Fragmento del texto |
···

Según Hannah Arendt, poder es la capacidad de actuar colectivamente. Pero, a fin de ser capaz de engendrar nuevas realidades políticas, nuevos órdenes totales, dicha capacidad necesariamente ha de ser capaz o bien de desplegar actos de fuerza, o bien de contener actos de fuerza ajenos, posibilidades a las que la teoría de Arendt pareciera haber permanecido insensible. En su teoría de los conceptos políticos, estas posibilidades parecieran estar confinadas a la categoría de la violencia, la que Arendt comprende como una multiplicación de la potencia individual a través de la técnica, expresada paradigmáticamente en las armas.
A fin de evidenciar el rol que inevitablemente juega la violencia en la construcción y mantención de todo orden, se hace necesaria una conceptualización del poder que dirija nuestra atención a la capacidad de multiplicar la potencia individual, la energía física de los hombres, no a través de instrumentos o tecnología sino a través de la acción concertada de muchos. Esa conceptualización aparece en la noción de potestas.
Fijemos nuestra atención en las circunstancias histórico-políticas que rodean al concepto de potestas. Potestas es, en Roma, el poder socialmente reconocido. La potestas consiste en la capacidad legítima, en cuanto colectivamente ejercida, de hacer uso de la coerción. Su existencia depende de una voluntad concurrente de muchos dispuesta a ejercer la fuerza por mano propia, o bien a delegarla en un representante suyo, un magistrado (por ejemplo, un pretor), cuya eficacia garantiza la propia colectividad.
Su contraste clásico es con la auctoritas o saber socialmente reconocido; en De Legibus (III:28), escrita en las postrimerías del período republicano, Cicerón afirma que “cum potestas in populo, auctoritas in senatu sit”; así como la potestas reside en el pueblo, asimismo la auctoritas reside en el senado.
Pero en Roma, plebs y populus son dos entidades conceptualmente distintas. Si el populus adquiere su identidad específica del contraste con el Senado –de ahí que la denominación de la unidad política romana completa fuese Senatus Populusque Romanus, el senado y el pueblo de Roma–, la plebs adquiere su identidad en la oposición con la clase patricia.

···

Extractos de filas |
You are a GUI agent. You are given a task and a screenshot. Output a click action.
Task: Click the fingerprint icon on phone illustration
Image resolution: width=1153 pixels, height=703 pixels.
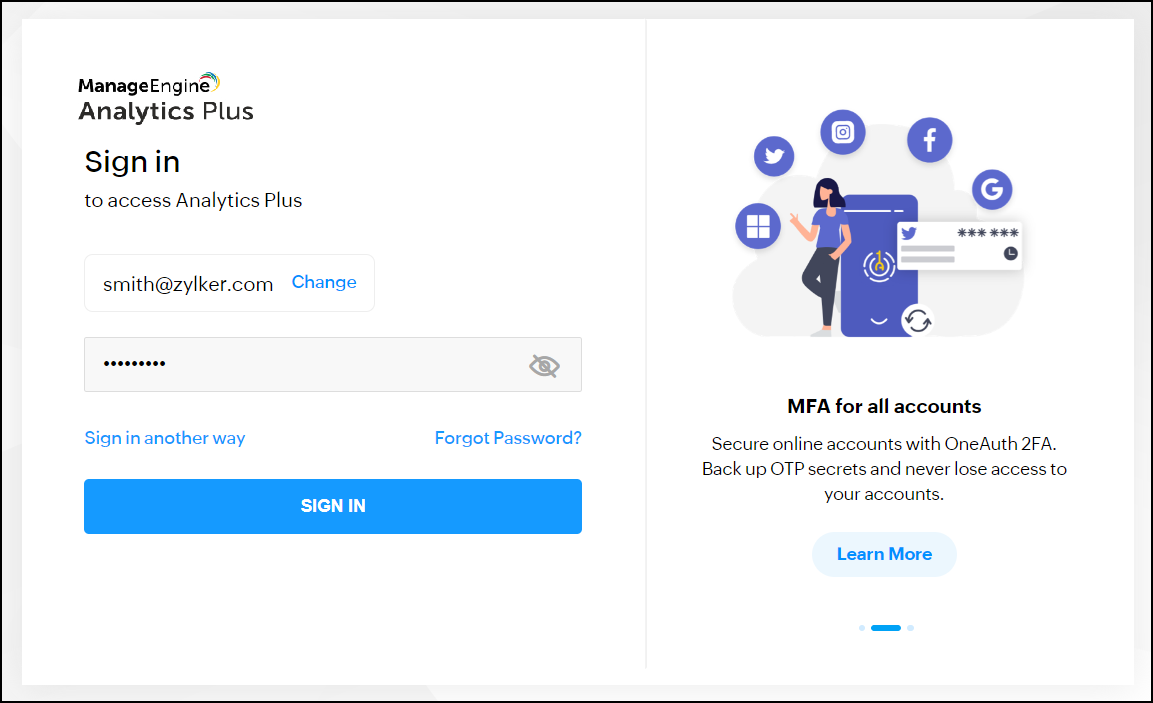click(878, 264)
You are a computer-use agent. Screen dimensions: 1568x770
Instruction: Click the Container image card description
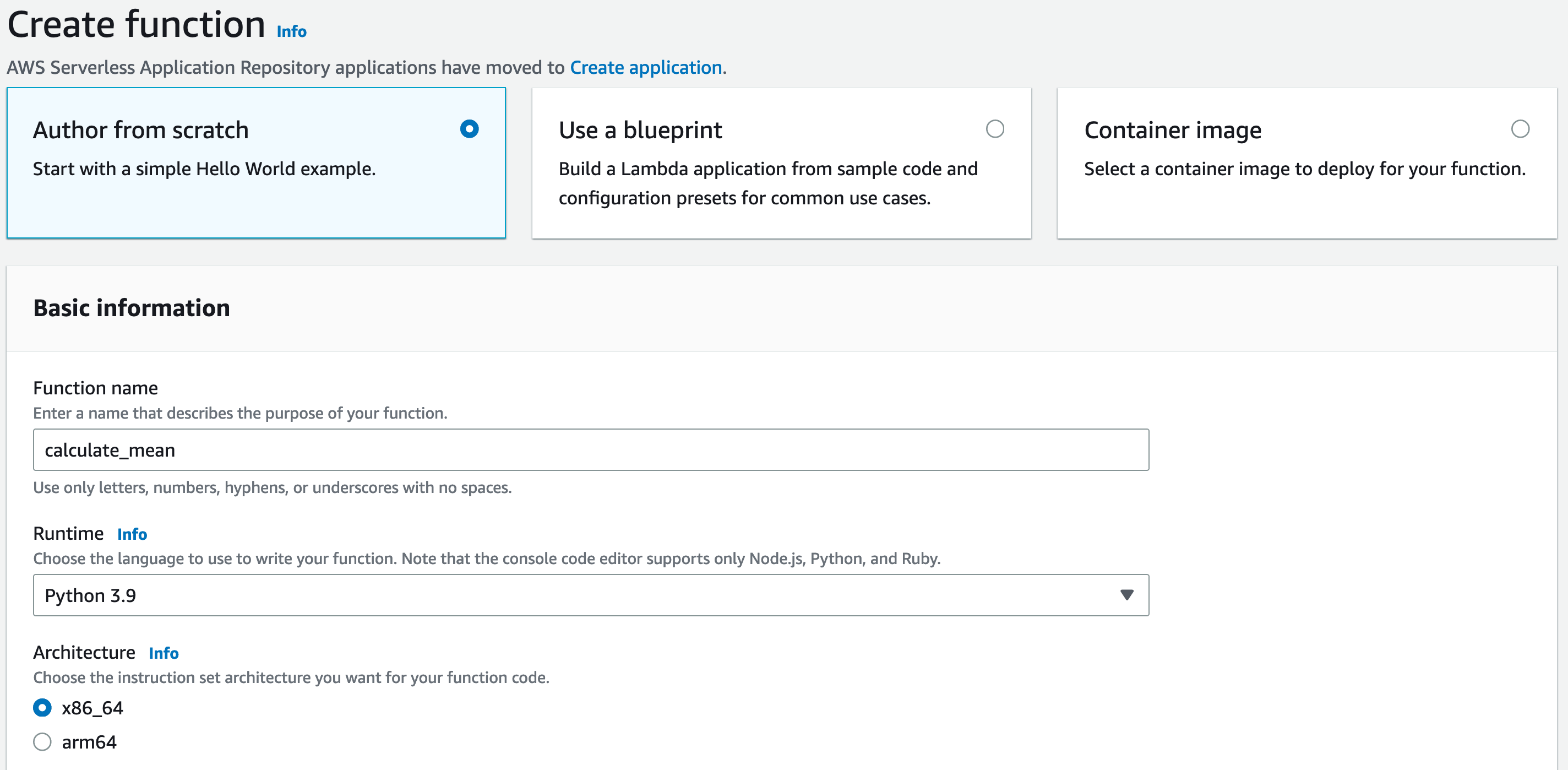pyautogui.click(x=1304, y=169)
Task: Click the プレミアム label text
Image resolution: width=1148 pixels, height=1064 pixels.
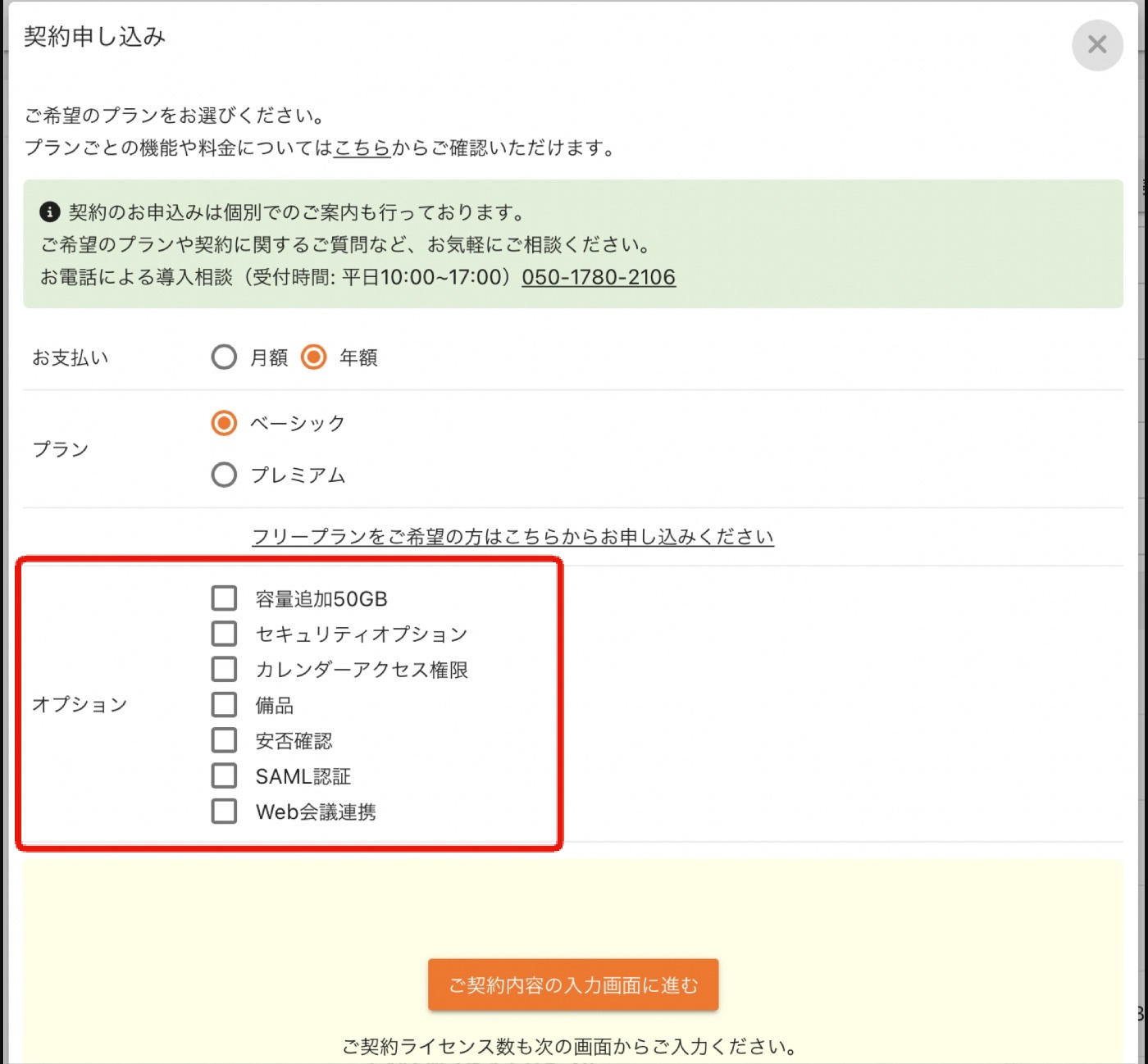Action: point(298,475)
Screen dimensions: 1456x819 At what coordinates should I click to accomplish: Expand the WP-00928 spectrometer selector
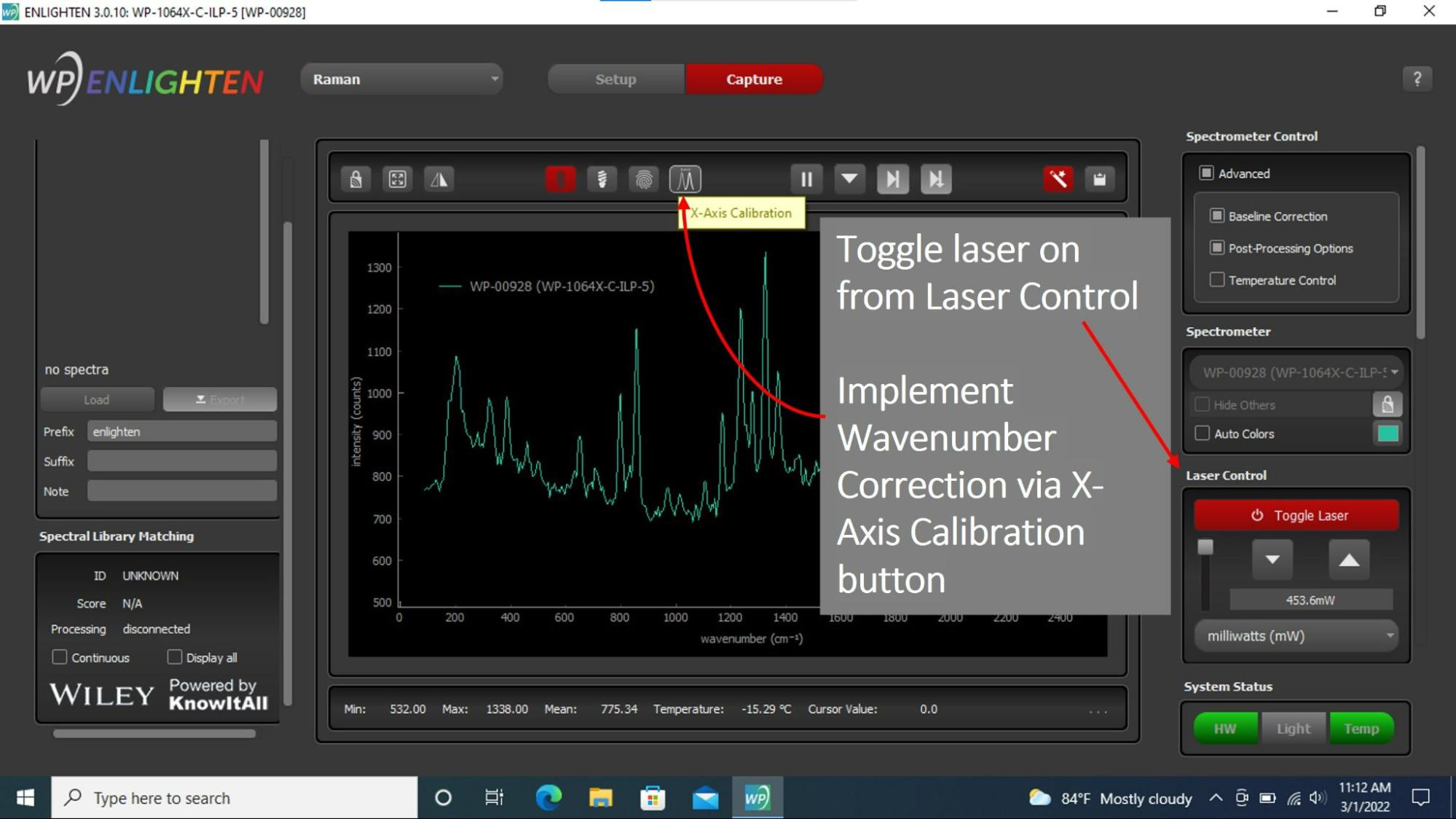(x=1297, y=372)
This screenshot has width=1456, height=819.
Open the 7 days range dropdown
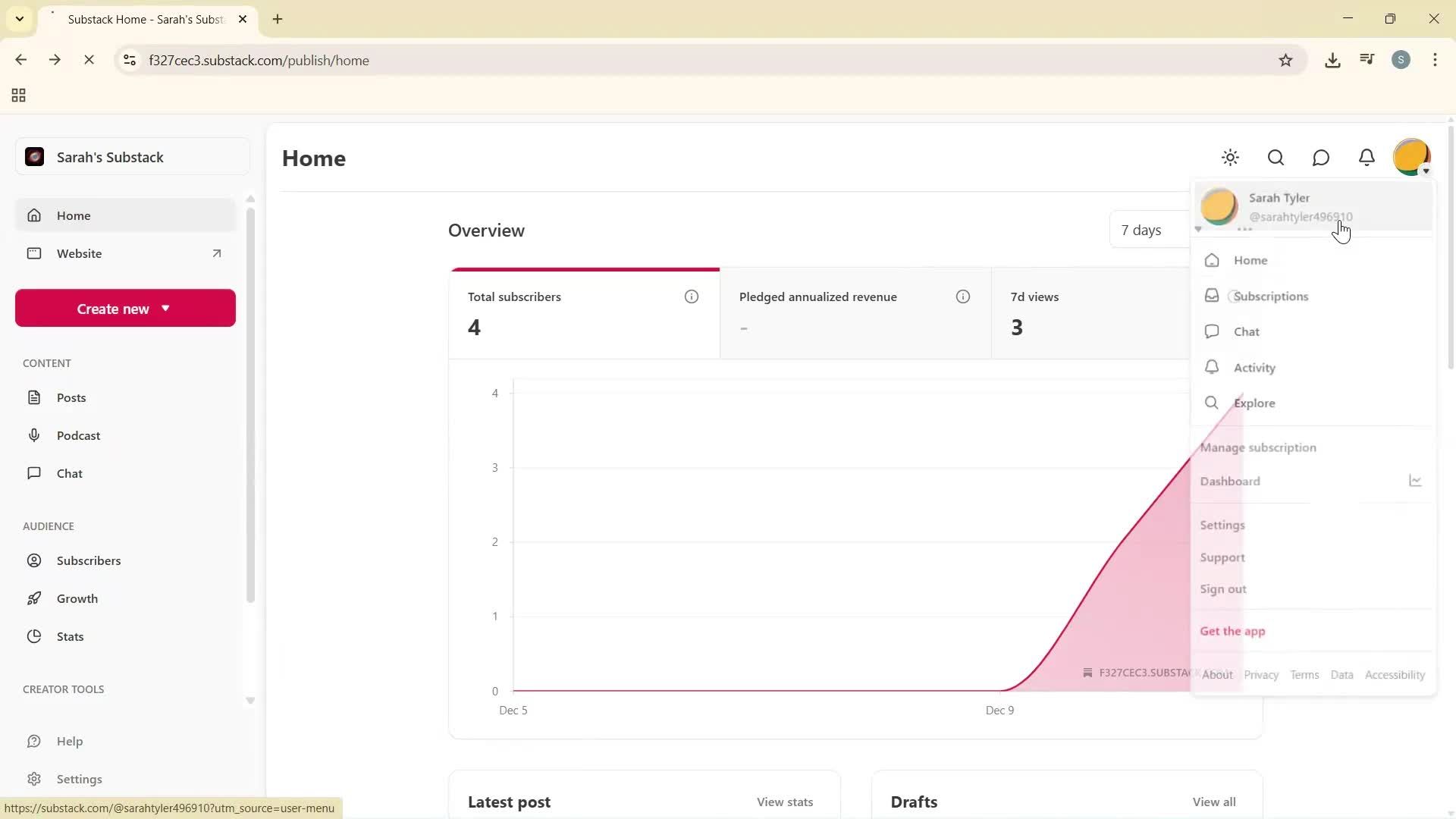pos(1145,231)
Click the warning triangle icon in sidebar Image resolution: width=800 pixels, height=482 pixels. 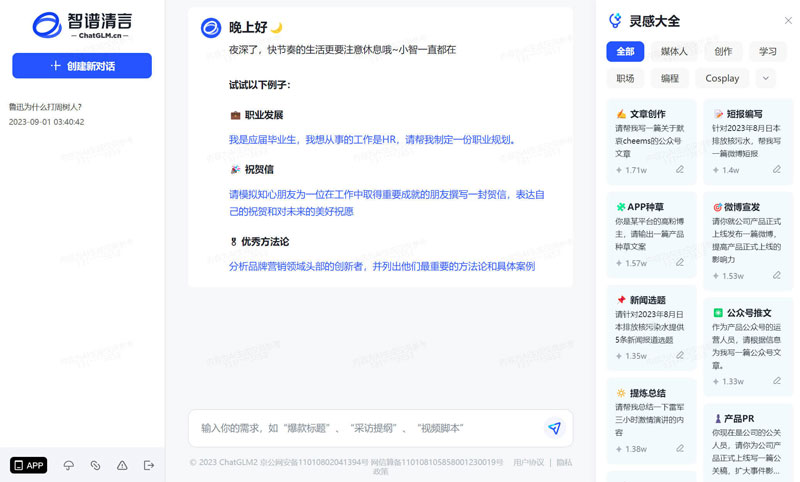[x=122, y=465]
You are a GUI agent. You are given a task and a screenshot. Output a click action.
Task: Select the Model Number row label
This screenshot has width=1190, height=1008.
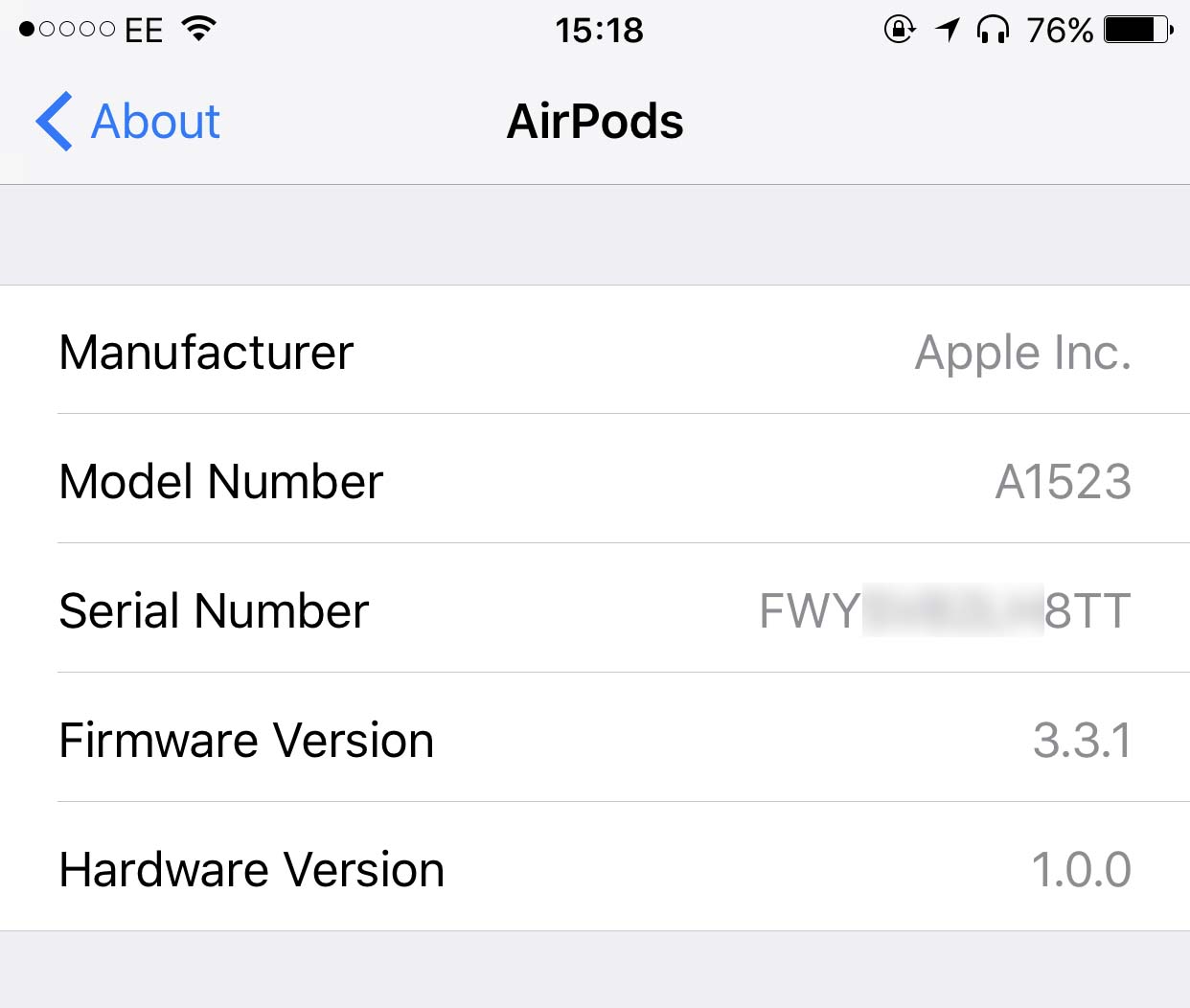[220, 481]
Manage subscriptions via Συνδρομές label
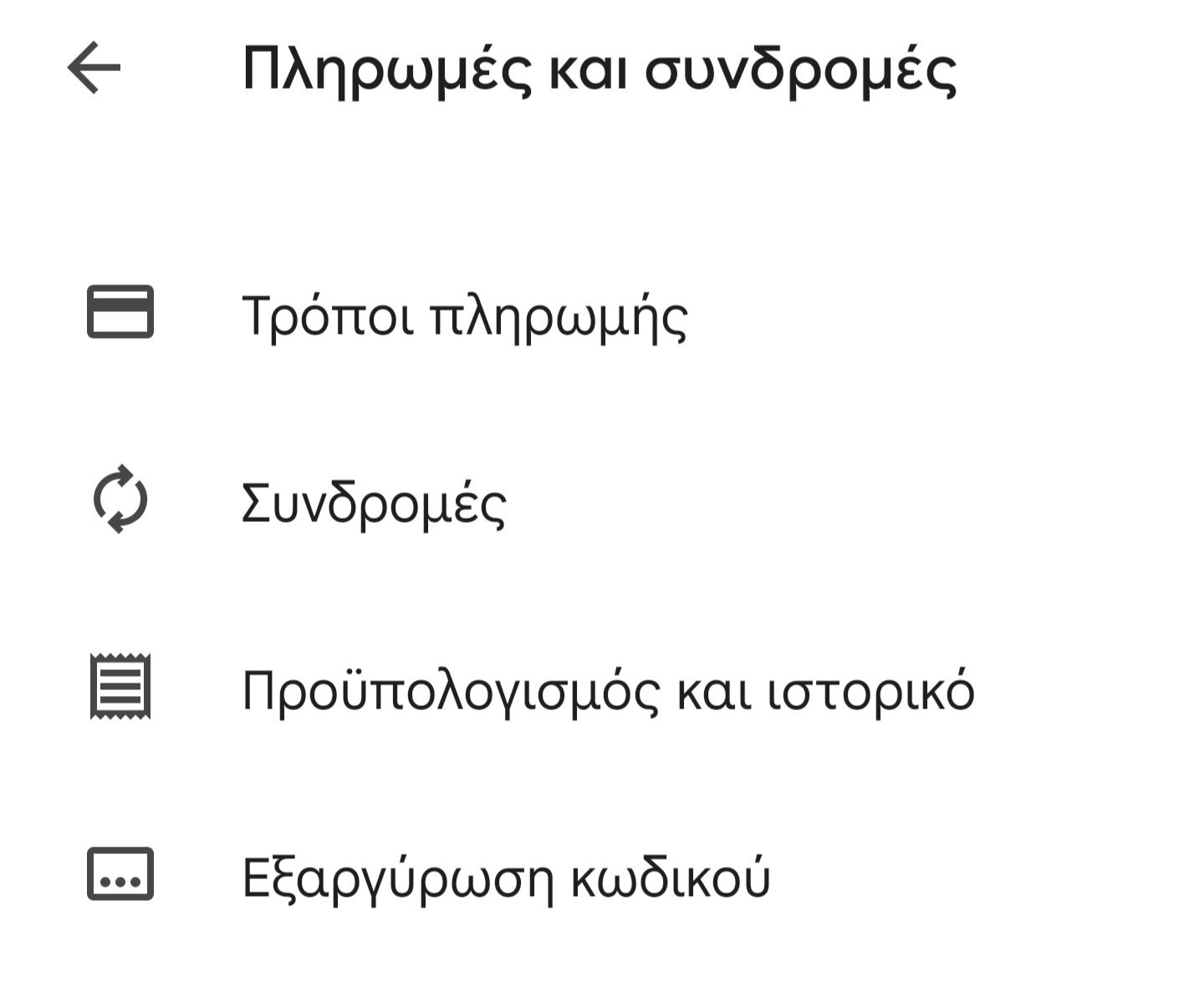The height and width of the screenshot is (982, 1204). [x=374, y=504]
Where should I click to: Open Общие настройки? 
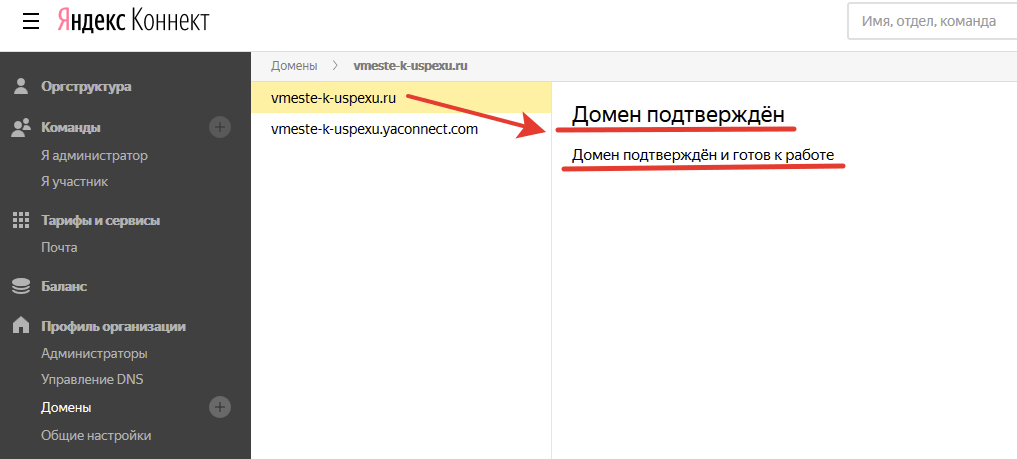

···

Enunciado del problema | Enumera, por favor, los términos latinos que el fragmento del texto usa como conceptos sueltos. No cuentes el título de la obra de Cicerón, la cita tomada de ella ni la denominación completa de la unidad política romana.

La respuesta | potestas, auctoritas, plebs, populus